Bülent Turan açıklamalarının devamında milletin, parlamenter sistemiyle alakalı son sözü sandıkta söylediğini belirtti ve "Türkiye'de artık geri dönülmeyen bir yola girilmiştir. Artık direkt halkın oyları ile seçilen bir Cumhurbaşkanı, bir Başkan vardır. Partiler değişse de yüzyıllar geçse de bundan geri dönüş olmaz artık." dedi.
İsmi "Demokrasi ve Özgürlükler Adası" olarak yenilenen Yassıada'da gerçekleştirilen AK Parti'nin Genişletilmiş İl Başkanları Toplantısı'nda açıklamalarda bulunan Cumhurbaşkanı ve AK Parti Genel Başkanı Recep Tayyip Erdoğan, yeni anayasa faaliyetlerine ilişkin açıklamalarda bulundu.

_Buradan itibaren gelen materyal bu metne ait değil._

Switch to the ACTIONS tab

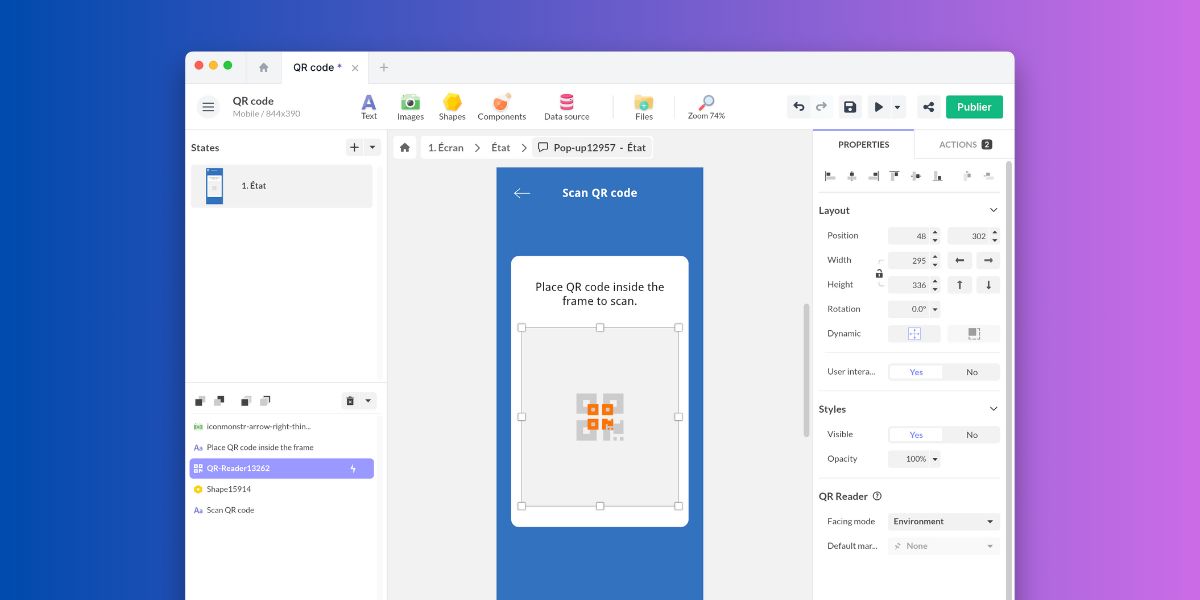click(964, 145)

"Geniş bir uzlaşmayla yeni anayasayı Meclis'te kabul ettirip, milletimizin takdirine sunabilirsek çok çok güzel olacak. Amacımız Meclis'teki tüm partilerin yeni ve sivil anayasa çalışmalarına yapıcı, etkin, samimi destek vermeleridir" diyen Cumhurbaşkanı Erdoğan, muhalefet partileri ile uzlaşmaya ulaşılamaması halinde referanduma gidebileceklerine dikkat çekti.

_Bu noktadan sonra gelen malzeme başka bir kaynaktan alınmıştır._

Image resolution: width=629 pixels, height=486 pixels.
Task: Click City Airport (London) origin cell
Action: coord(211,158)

''HAZIRLIĞIMIZI MİLLETİMİZİN TAKDİRİNE SUNMAKTA KARARLIYIZ''
Cumhurbaşkanı Recep Tayyip Erdoğan "Uzlaşma zemini oluşmazsa Cumhur İttifakı olarak bizi destekleyen diğer partilerle hazırlığımızı milletimizin takdirine sunmakta kararlıyız" dedi.

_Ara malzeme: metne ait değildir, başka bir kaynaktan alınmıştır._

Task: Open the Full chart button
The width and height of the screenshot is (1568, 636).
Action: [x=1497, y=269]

Cumhur İttifakı, MHP ile Büyük Birlik Partisi'nin faaliyetlerinin devam ettiği ve MHP'nin kendi taslağını sunduğunu söyleyen Cumhurbaşkanı Erdoğan, "Diğer partilerin de bu yönde hazırlıkları olduğunu biliyoruz, bizim çalışmamız da bitti. İnşallah yıl sonuna doğru tüm metinleri bir araya getirerek kapsamlı bir şekilde değerlendirecek ve ortak teklif haline dönüştürmenin yollarını arayacağız" dedi.